## EXERCISE BRIEF
The records that follow need to be output exactly as they are.

Saved entries
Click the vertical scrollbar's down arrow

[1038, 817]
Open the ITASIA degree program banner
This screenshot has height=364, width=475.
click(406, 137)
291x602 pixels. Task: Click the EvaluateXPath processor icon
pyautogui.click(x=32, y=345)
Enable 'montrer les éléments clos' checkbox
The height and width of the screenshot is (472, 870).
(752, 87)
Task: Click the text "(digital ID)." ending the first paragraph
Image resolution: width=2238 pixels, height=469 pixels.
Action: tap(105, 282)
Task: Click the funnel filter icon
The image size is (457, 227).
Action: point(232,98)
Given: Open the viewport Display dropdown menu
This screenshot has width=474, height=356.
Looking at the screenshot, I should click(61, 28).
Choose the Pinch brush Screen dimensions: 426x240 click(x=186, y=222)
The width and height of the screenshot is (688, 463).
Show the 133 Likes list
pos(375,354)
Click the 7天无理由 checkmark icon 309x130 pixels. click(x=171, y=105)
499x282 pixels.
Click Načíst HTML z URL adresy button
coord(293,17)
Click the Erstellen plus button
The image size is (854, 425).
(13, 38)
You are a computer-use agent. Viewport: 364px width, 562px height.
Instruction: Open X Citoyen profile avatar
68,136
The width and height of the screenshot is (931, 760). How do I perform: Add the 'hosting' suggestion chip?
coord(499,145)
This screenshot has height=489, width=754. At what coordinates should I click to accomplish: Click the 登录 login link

## WRITTEN RESPONSE
Click the vertical scrollbar's down arrow

[1038, 817]
Open the ITASIA degree program banner
This screenshot has height=364, width=475.
click(406, 137)
291x602 pixels. Task: Click the EvaluateXPath processor icon
pyautogui.click(x=32, y=345)
Enable 'montrer les éléments clos' checkbox
The height and width of the screenshot is (472, 870).
(752, 87)
Task: Click the text "(digital ID)." ending the first paragraph
Image resolution: width=2238 pixels, height=469 pixels.
Action: tap(105, 282)
Task: Click the funnel filter icon
The image size is (457, 227).
Action: point(232,98)
Given: Open the viewport Display dropdown menu
This screenshot has width=474, height=356.
Looking at the screenshot, I should click(61, 28).
Choose the Pinch brush Screen dimensions: 426x240 click(x=186, y=222)
The width and height of the screenshot is (688, 463).
Show the 133 Likes list
pos(375,354)
Click the 7天无理由 checkmark icon 309x130 pixels. click(x=171, y=105)
499x282 pixels.
Click Načíst HTML z URL adresy button
coord(293,17)
Click the Erstellen plus button
The image size is (854, 425).
(13, 38)
You are a computer-use agent. Viewport: 364px width, 562px height.
Instruction: Open X Citoyen profile avatar
68,136
The width and height of the screenshot is (931, 760). How do I perform: Add the 'hosting' suggestion chip?
coord(499,145)
This screenshot has height=489, width=754. At what coordinates should I click to accomplish: Click the 登录 login link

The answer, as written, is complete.